A total of 10,119 unique potentially relevant articles and 55 ongoing trials were identified. Of those, 9,419 were excluded based on title and abstract screening, leaving 755 articles for full text screening. During full text screening, 641 articles were excluded. From the 114 remaining articles, data were extracted (Fig 1).
Fig 1. Study flow diagram
Among 333 developed models from 96 articles, 148 models aimed to predict toxicities related to salivary gland function (44%), followed by swallowing-related toxicities (18%), brain and nerve toxicities (7%) and hypothyroidism (6%). Calibration and discrimination of the apparent model were reported for 68 (20%) and 109 (33%) models, respectively. The c-statistics ranged between 0.60 and 0.98. Only 48 (14%) models from 5 articles were judged as low ROB and low concerns for applicability (Fig 2).

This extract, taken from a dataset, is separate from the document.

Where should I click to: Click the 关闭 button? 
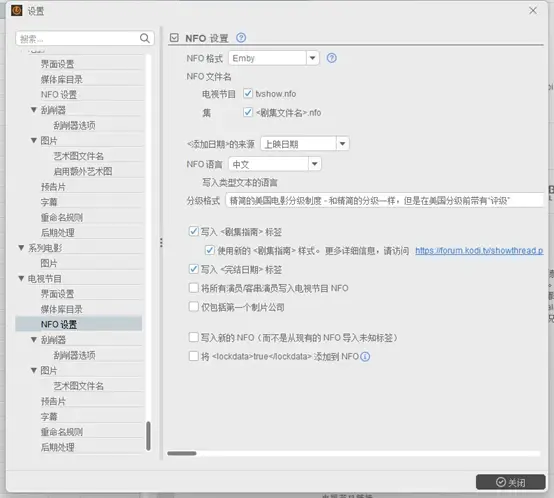511,482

Fig 2. Assessment of risk of bias and applicability concerns
No external validation was performed for 244 models (73%). For the remaining 89 models and 4 additional models which were originally developed for patients with different types of cancer, 126 external validations were performed in 22 articles; most often for models that predicted outcomes related to saliva dysfunction (n=51, 40%), followed by swallowing (n=30, 24%) and hypothyroidism (n=24, 19%). The reported c-statistics after external validation ranged between 0.19 and 0.96. The overall ROB and applicability concerns were high in 67% and 10% of the external validations, respectively (Figure 2).

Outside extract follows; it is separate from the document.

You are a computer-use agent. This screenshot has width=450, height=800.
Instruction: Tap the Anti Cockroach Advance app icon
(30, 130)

Six models (3 for dysphagia and 3 for hypothyroidism) were identified with ≥ 2 external validations for the same outcome as in the original development study. Those models generally showed good discriminative performance. However, information on their calibration performance was largely lacking and ROB was high. As no model was externally validated at least 5 times, we could not perform any meta-analyses of the performance of models across validation studies.